Thursday, March 4, 2010

Borders of Agency


    The question of "self" and "other" may be read to interrogate how the border between these two categories is drawn.  If in a developmental mode, we might begin with Freud's account of differentiation between infant and mother.  In a socio-cultural mode, we might explore processes by which outgroups are produced across borders of identity and identification.  Any such approach, however, begins with an implicit expectation that there are entities that might be sorted into self and other, me and you, us and them, mine and thine.  Yet, we might also differentiate between those that might be self or other, and those which are neither.  The infant that smiles and coos in recognizing its mother as other reserves such affect for her and like entities, and not for bottle, crib, chair or bib.  The individual who identifies according to borders of nation, ethnicity, religion, region, profession or class, relates differently to the outgroup "other" than to the assortment of material and immaterial objects by which such borders are marked and enacted.  

    The border between self and other, then, is predicated upon a border between selves and things.  Yet, where a story can be told for how the border between self and other is worked out through mechanisms of sociality, the working of the border between selves and things is not so readily discernible. Attempts to historicize this border fail to fully account for other expressions of the same mode of distinction, as made among animals human and nonhuman.  There is a salience to this category comprised of self and other, of selves, that conditions the affective economy of cultural and social discrimination.  This salience points to a perceptual border, by which territories of sociality and physicality are ordered.

    It is through crossings of this border, between a kingdom of selves and a kingdom of things, that a world of hybridization emerges.  Immigrants from the region of things are excorporated by selves, as bodies and identities are extended outward in new modes of sociality and physicality.  Imports from the domain of selves are subsumed as components of things, inhabiting and informing structures and architectures as new artifacts and situations.  In encountering such assemblages of trans-border migration, the perceptual is challenged.  The salience conferred by the border is rendered in an uncanny register, as we encounter entities in the act of crossing.

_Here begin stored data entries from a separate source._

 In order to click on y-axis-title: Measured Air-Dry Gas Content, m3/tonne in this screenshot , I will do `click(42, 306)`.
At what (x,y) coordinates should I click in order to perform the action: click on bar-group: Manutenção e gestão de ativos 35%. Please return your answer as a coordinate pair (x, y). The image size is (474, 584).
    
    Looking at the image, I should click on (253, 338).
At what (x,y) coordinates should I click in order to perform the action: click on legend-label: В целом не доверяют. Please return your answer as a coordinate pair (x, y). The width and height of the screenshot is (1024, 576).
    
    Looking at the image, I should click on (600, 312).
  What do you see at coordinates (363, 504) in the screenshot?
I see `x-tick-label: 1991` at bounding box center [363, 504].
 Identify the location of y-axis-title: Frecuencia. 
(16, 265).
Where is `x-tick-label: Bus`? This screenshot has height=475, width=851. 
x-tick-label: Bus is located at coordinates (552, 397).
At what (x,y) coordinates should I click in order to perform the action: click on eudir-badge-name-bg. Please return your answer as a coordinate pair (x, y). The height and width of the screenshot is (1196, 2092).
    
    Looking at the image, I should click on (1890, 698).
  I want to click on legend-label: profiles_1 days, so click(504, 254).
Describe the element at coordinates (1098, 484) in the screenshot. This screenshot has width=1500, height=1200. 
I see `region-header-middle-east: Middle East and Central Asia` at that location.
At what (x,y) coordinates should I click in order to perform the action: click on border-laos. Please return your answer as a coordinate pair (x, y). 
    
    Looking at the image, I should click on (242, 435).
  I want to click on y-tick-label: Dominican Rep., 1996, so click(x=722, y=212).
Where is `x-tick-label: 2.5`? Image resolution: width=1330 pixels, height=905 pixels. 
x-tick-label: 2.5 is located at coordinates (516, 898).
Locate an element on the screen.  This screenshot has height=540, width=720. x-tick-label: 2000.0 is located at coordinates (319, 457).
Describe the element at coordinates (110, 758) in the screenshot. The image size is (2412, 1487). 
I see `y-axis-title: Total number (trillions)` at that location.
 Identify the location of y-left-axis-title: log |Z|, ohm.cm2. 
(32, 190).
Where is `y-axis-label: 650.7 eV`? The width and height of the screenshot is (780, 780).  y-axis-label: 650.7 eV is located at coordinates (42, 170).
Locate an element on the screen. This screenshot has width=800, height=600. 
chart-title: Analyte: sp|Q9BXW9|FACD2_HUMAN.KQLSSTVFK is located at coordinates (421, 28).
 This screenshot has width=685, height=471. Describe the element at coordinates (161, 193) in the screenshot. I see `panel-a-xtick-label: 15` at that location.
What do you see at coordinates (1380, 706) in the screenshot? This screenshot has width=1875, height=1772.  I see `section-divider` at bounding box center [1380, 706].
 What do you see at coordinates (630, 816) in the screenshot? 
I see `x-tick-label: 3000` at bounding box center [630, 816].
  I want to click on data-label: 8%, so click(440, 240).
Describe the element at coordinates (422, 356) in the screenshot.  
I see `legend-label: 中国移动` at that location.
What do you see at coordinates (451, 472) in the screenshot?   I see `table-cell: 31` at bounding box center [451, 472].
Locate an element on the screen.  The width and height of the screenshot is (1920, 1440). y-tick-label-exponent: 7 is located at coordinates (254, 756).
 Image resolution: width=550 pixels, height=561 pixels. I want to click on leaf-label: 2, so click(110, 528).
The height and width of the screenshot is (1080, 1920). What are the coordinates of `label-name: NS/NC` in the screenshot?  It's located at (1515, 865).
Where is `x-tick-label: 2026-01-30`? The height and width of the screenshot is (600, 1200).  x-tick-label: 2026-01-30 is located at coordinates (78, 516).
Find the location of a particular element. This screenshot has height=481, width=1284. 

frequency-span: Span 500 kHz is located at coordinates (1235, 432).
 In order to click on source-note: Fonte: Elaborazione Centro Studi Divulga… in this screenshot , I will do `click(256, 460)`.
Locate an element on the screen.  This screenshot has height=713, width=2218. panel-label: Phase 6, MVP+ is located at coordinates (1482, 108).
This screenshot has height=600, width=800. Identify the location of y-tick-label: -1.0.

    It there is a history to the border, it is an evolutionary history.  This border differs from species to species, both in where it is drawn and in how easily it is crossed.  In human animals the border guards seem especially lax, such that assemblages of selves and things pass easily from one realm to the other.  Increasingly, such assemblages seem content to straddle the border.  Things act as if selves.  Selves perform as if things.  Hybrid entities lay claim to citizenship in both countries.  Less a third estate, than a state of flux, these nomads are encountered as wave forms, arriving at no particular point either side of the border.